非线性期望的极限性质及其在金融风险中的应用

This project is devoted to the enrichment and development of the theories of nonlinear expectation and backward stochastic differential equation, and investigates their applications in financial risks. It belongs to the cross-over study of nonlinear expectation, backward stochastic differential equation and mathematical finance, which are discussed by using the methods of nonlinear stochastic analysis, partial differential equation, probability limit theory, stochastic process and financial statistics. In this project, the following four aspects are considered.
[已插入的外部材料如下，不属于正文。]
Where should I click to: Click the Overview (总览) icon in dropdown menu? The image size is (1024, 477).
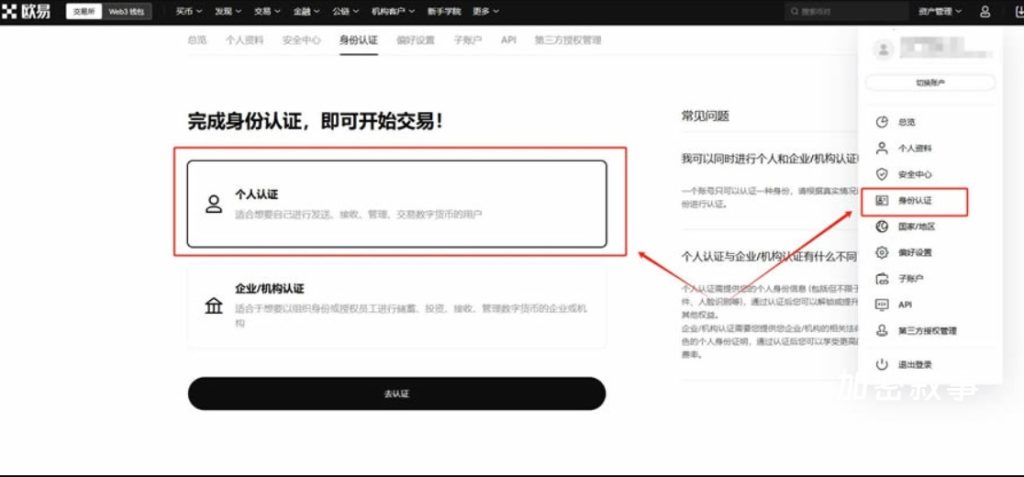882,122
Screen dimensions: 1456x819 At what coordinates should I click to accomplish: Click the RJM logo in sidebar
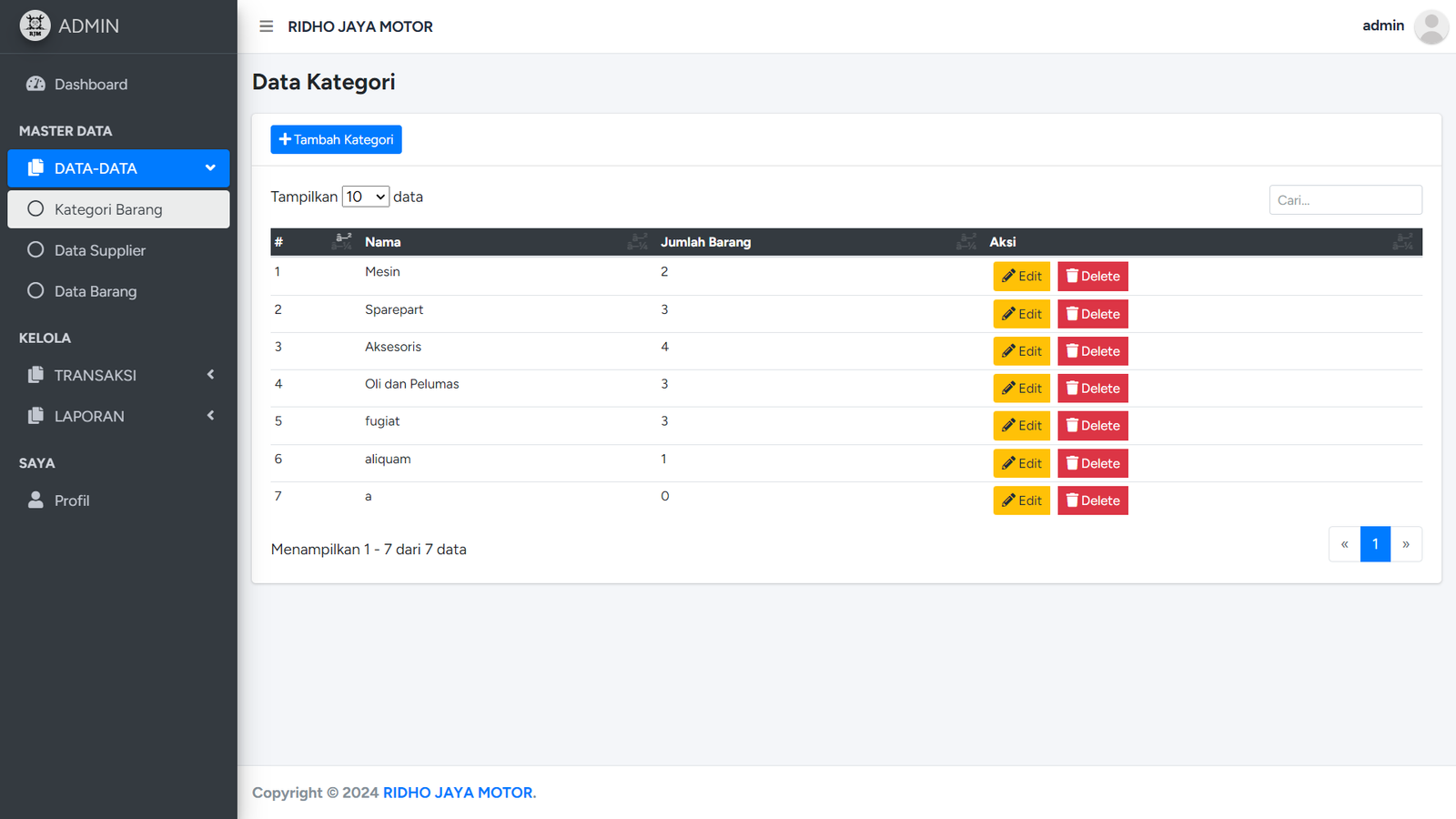coord(35,25)
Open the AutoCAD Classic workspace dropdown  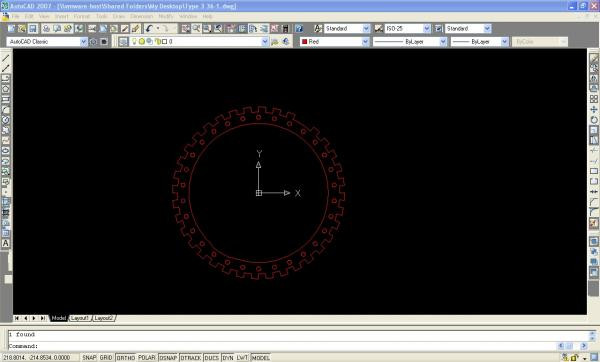tap(47, 42)
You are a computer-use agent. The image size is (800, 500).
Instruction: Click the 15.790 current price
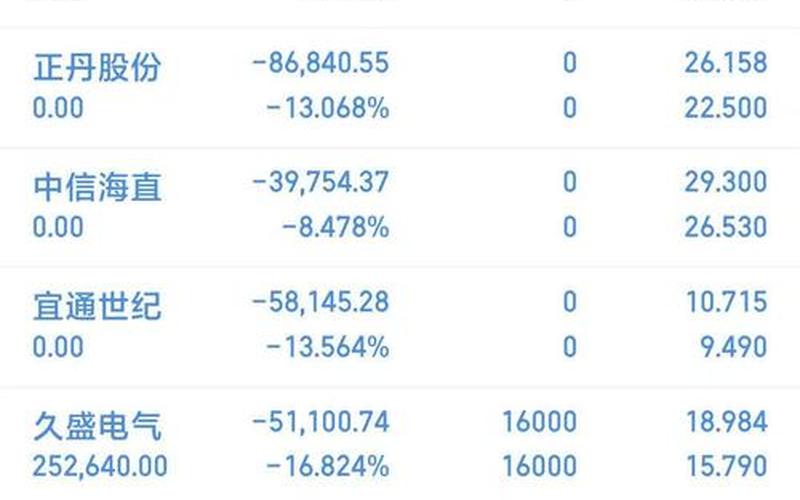click(x=725, y=466)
First, we discuss limit properties of a sequence of independent random variables without the requirement of identical distribution and a sequence of random variables satisfying more general conditions under sublinear expectations. Second, under convex expectations,limit properties of a sequence of random variables are considered. Third, limit properties of G-Brownian motion paths are investigated. At last, we discuss limit properties of a sequence of random variables under g-expectations induced by backward stochastic differential equations, generators of which satisfy Lipschitz conditions or more general conditions. These problems not only have application backgrounds in financial institutions, but also for nonlinear expectations and backward stochastic differential equations, they are frontier issues with great difficulties and challenges.
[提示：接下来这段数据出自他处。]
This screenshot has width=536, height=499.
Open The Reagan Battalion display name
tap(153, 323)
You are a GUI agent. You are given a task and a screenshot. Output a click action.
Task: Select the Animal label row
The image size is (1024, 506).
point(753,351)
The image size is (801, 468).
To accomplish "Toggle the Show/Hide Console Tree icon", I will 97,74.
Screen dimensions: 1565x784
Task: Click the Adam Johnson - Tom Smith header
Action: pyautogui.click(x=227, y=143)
本项目致力于丰富和发展非线性期望和倒向随机微分方程理论以及探讨它们在金融风险方面的应用，属于非线性期望、倒向随机微分方程与数理金融三个方面的交叉研究。在非线性期望和倒向随机微分方程的理论研究中，我们将运用非线性随机分析、偏微分方程、概率极限、随机过程以及金融统计理论中的方法和技巧来进行探讨。该项目主要从以下四个方面进行研究：一是研究在次线性期望下独立但不同分布甚至更一般条件的随机变量序列的极限性质；二是探讨凸期望下随机变量序列的极限性质；三是讨论G-布朗运动轨道的极限性质；四是考虑由倒向随机微分方程诱导产生的g-期望下随机变量序列的极限性质，其中倒向随机微分方程的生成元g满足Lipschitz甚至更一般条件。这些问题不仅在金融机构中有应用背景，而且它们对非线性期望和倒向随机微分方程理论本身而言，也是具有很大难度和挑战的前沿问题。

本项目致力于丰富和发展非线性期望和倒向随机微分方程理论以及探讨它们在金融风险方面的应用，属于非线性期望、倒向随机微分方程与数理金融三个方面的交叉研究。该项目主要从以下三个方面进行研究：一是研究在次线性期望下独立但不同分布甚至更一般条件的随机变量序列的极限性质，如大数定律，重对数律；二是讨论G-布朗运动轨道的极限性质，如G-布朗运动的增量到底有多大，G-布朗运动的连续模定理；三是探讨被次线性期望控制的凸期望下独立但不同分布随机变量序列的极限性质，如大数定律，中心极限定理。此外，关于倒向随机微分方程的解及其相关问题的一些结果也被得到。这些问题不仅在金融机构中有应用背景，而且它们对非线性期望和倒向随机微分方程理论本身而言，也是具有很大难度和挑战的前沿问题。